Nitric oxide (NO) is a molecular gas previously considered to have a health-related role only in the context of its formation from the combustion of fossil fuels and its contribution to air pollution. However, this view has been greatly modified since the discovery in 1987 that the free radical NO was the previously uncharacterized endothelial-derived relaxing factor. It has now become clear that NO plays an important role in most human organ systems.

Within the respiratory system, NO regulates vascular and bronchial tone (promoting dilation of both vessels and airway), helps to facilitate the coordinated beating of ciliated epithelial cells, and is an important neurotransmitter for non-adrenergic, non-cholinergic neurons that run in the bronchial wall [1-8]. This molecule can be detected in exhaled gas in concentrations, which vary in health and disease.

The biology of NO, techniques available for measuring this gas in exhaled breath, and potential uses of these measurements in clinical practice will be reviewed here. The therapeutic use of inhaled NO is discussed separately. (See "Inhaled nitric oxide in adults with pulmonary hypertension" and "Novel therapies for the acute respiratory distress syndrome".)

FORMATION OF NO

In biological systems, NO is formed by the action of one of the isoforms of the enzyme nitric oxide synthase (NOS). Three such isoforms have been identified and are termed type I or neuronal cell NOS (nNOS), type II or inducible NOS (iNOS), and type III or endothelial cell NOS (eNOS) (table 1) [9,10]. Although these enzymes are distinct proteins encoded by genes on disparate chromosomes, all three catalyze the adduction of the guanidino nitrogen of the amino acid arginine to molecular oxygen, yielding NO and water (algorithm 1) [11].
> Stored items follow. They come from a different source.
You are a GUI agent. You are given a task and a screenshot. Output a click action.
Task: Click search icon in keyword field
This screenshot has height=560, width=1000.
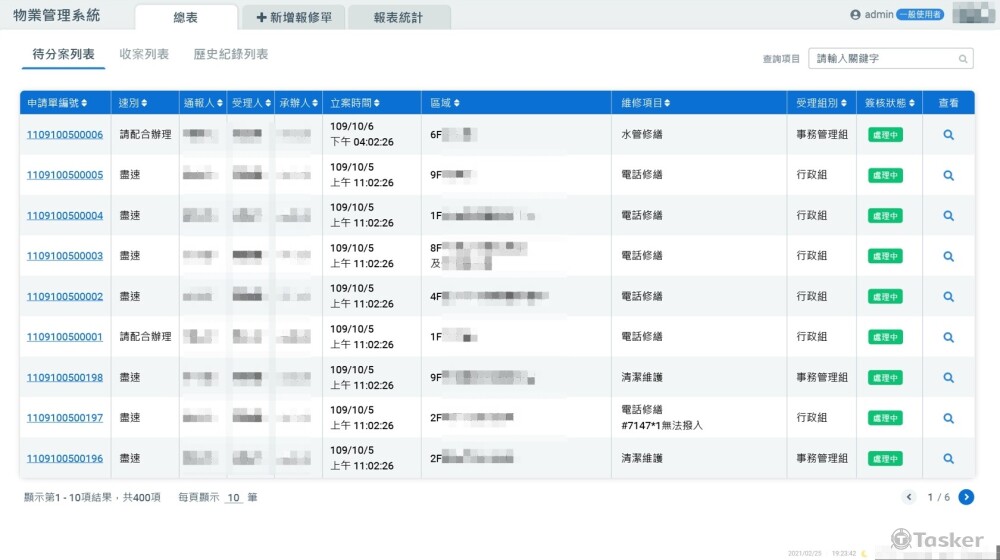point(963,59)
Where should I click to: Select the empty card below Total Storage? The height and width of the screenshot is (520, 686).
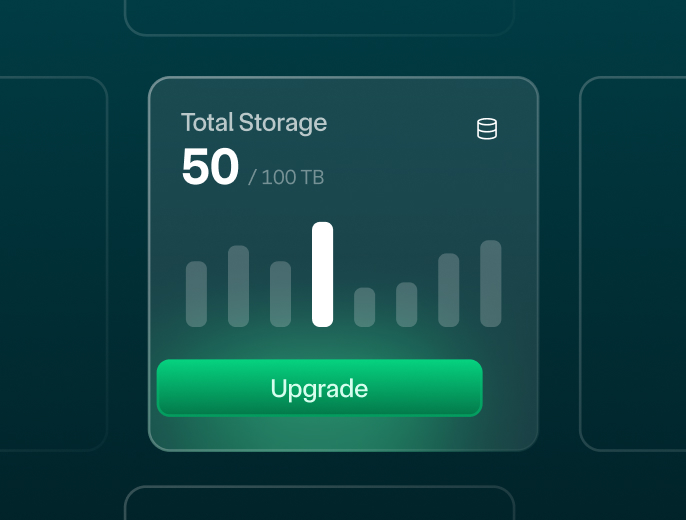[x=319, y=503]
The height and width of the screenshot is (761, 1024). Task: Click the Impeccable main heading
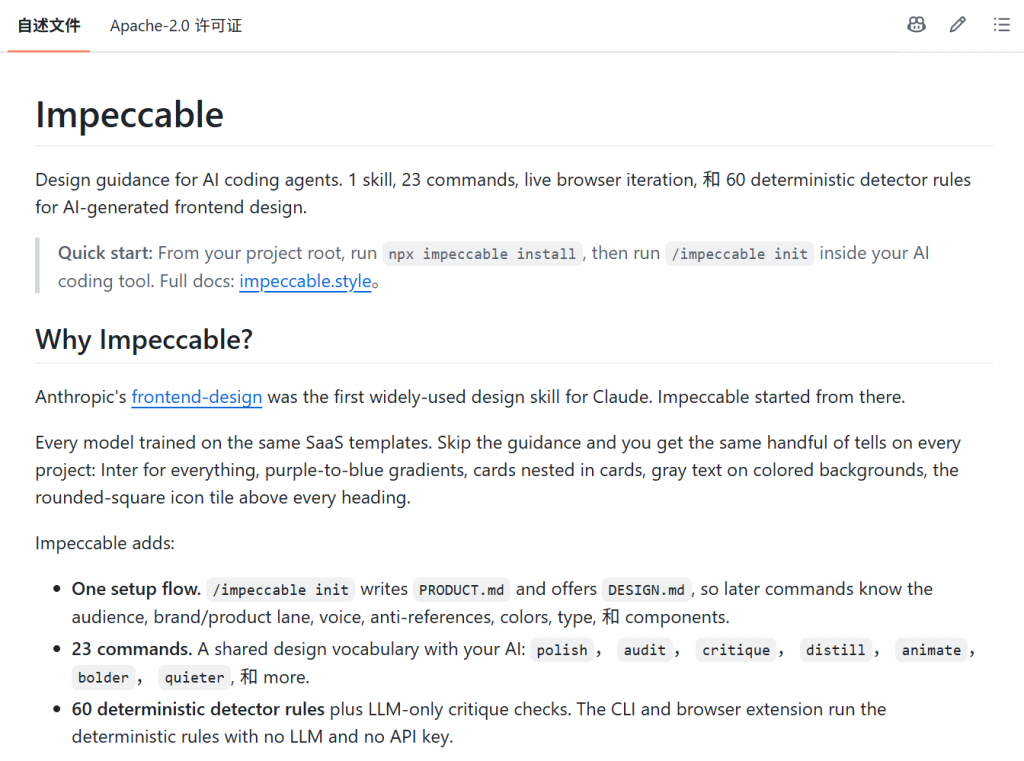[x=129, y=115]
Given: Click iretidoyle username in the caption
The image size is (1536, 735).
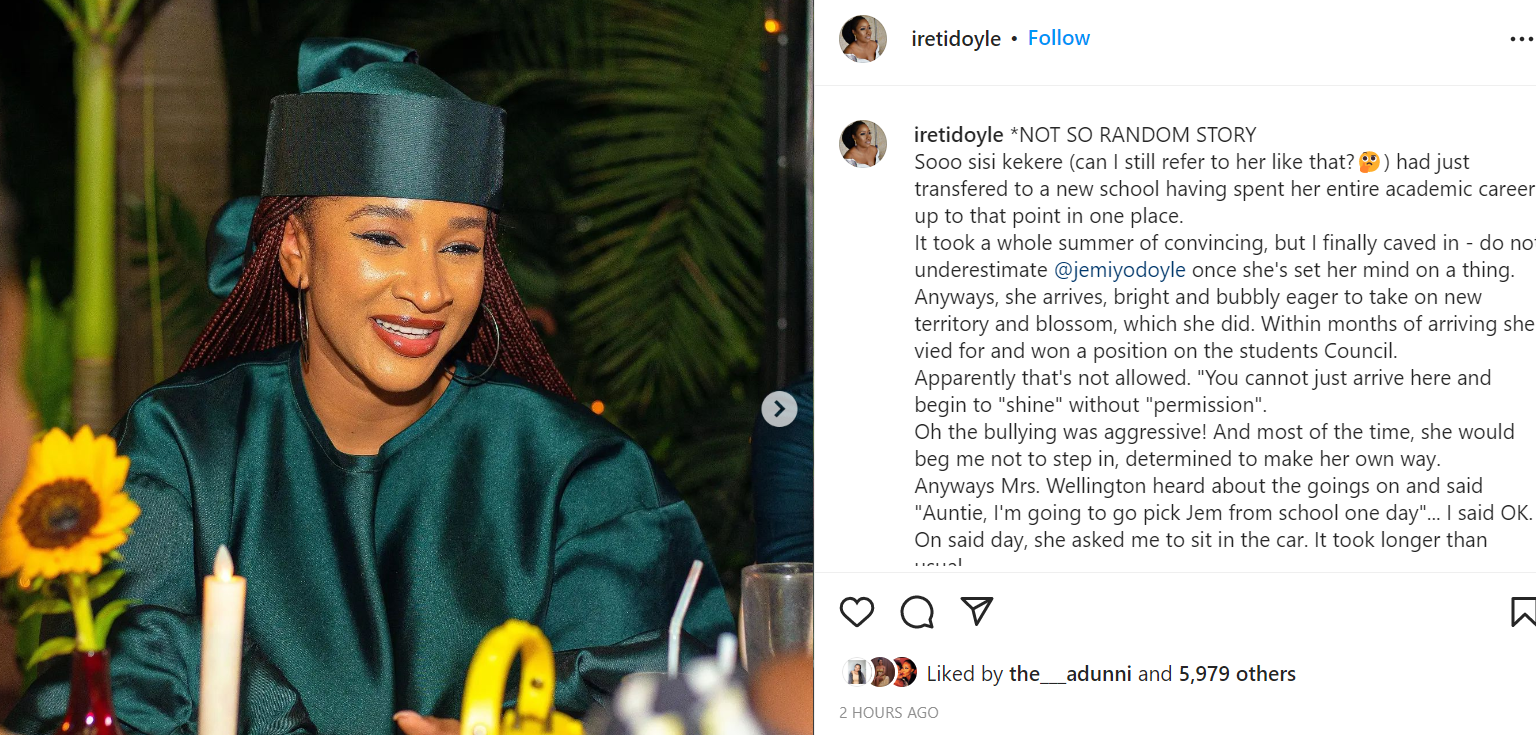Looking at the screenshot, I should tap(958, 135).
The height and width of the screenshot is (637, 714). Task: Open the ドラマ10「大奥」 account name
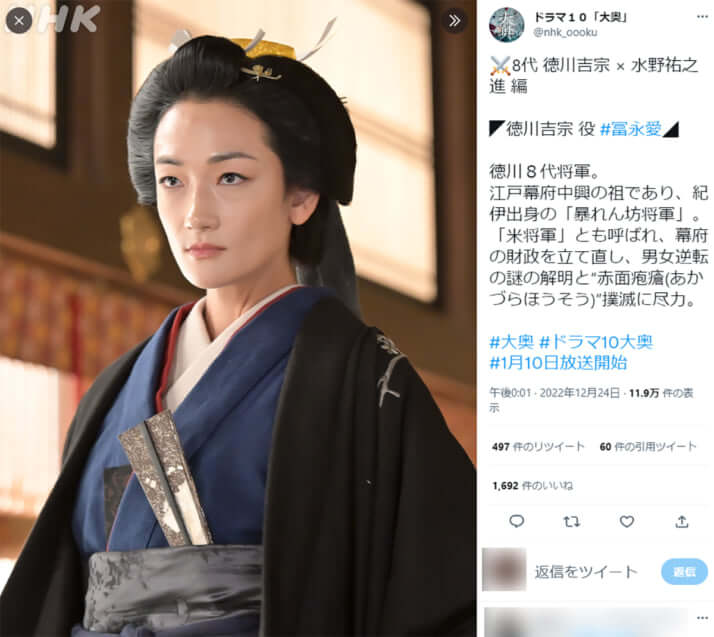click(x=581, y=17)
Regulation of NOS — While the three isoforms of NOS catalyze the same reaction, regulation of the activity of these isozymes occurs through distinct processes. Both nNOS and eNOS are usually constitutively active and produce low amounts of NO, with output varying with changes in the intracellular calcium concentration. In contrast, iNOS binds calcium so avidly that its function is not influenced by calcium fluxes within the physiologic range. While not constitutively active in most settings, it has the capacity to generate large quantities of NO when transcriptionally upregulated by the inflammatory cytokines tumor necrosis factor-alpha (TNFa), interleukin 1-beta (IL-1B), and interferon-gamma (IFN-gamma) [9,10]. In vitro evidence suggests that this upregulation can be abolished by glucocorticoids [12].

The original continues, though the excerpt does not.